Emerging Triplet Regimens in Advanced Melanoma

Source: OncLive, February 2019


Axel Hauschild, MD: In 2019, we are expecting to see the results of 2 large, randomized clinical trials on triplet regimens, namely the BRAF and MEK inhibitors, plus a PD-1 [programmed cell death protein 1] antibody and a PD-L1 [programmed death-ligand 1] antibody, respectively. Specifically, we are looking forward to results of the TRILOGY trial and the COMBI-i trial. The TRILOGY trial looks at atezolizumab as a PD-L1 antibody plus vemurafenib and cobimetinib. The other one is spartalizumab, which was originally named PDR001, plus dabrafenib and trametinib. We don’t know the clinical trial results from the phase III trials, but we have smaller-sized phase I and II trials. At ESMO [European Society for Medical Oncology], there was a presentation that provided us a hint on thinking about the outcome of the triplet regimens compared with dual inhibition. Is anybody willing to talk about this, or should I summarize the data briefly? I’ll go ahead.
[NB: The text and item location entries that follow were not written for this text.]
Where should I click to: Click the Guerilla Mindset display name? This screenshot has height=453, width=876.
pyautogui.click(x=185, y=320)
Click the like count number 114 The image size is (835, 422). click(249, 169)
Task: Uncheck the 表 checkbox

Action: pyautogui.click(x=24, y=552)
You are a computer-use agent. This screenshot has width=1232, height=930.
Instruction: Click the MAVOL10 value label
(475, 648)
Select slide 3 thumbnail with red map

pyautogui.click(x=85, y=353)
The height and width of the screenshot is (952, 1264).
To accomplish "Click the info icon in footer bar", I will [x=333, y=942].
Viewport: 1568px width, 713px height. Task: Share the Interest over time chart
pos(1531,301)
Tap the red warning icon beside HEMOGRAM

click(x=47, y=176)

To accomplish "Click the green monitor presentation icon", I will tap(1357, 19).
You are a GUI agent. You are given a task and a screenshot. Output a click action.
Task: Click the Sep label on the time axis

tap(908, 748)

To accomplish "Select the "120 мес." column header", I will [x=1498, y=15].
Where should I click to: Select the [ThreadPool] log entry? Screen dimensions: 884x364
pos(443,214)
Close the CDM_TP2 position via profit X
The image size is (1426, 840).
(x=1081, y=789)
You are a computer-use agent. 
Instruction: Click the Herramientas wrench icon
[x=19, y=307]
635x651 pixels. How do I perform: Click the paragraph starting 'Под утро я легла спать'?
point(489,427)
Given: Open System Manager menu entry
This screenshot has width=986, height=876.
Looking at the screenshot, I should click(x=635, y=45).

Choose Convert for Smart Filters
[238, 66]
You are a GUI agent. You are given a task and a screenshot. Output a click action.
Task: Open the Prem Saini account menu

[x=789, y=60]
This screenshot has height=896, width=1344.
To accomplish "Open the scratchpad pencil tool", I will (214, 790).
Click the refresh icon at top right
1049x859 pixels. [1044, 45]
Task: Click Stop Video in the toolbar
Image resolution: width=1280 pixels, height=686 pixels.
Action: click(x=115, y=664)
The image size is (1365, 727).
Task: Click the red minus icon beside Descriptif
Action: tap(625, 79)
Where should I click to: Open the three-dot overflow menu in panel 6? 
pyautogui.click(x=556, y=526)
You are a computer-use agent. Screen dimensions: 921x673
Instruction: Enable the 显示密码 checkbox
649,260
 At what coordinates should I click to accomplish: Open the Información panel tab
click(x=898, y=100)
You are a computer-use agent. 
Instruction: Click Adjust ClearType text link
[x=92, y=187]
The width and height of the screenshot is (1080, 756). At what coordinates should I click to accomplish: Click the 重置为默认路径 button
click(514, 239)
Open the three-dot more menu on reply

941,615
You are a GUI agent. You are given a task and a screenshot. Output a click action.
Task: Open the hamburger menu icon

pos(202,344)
In the KEYNOTE-022 trial, the design was very simple. It was a randomized phase II trial with 60 patients in each group. One group received pembrolizumab plus dabrafenib and trametinib, and the other group received a matching placebo to pembrolizumab plus dabrafenib and trametinib. I need to mention that dabrafenib and trametinib were given at regular doses as approved for stage IV patients.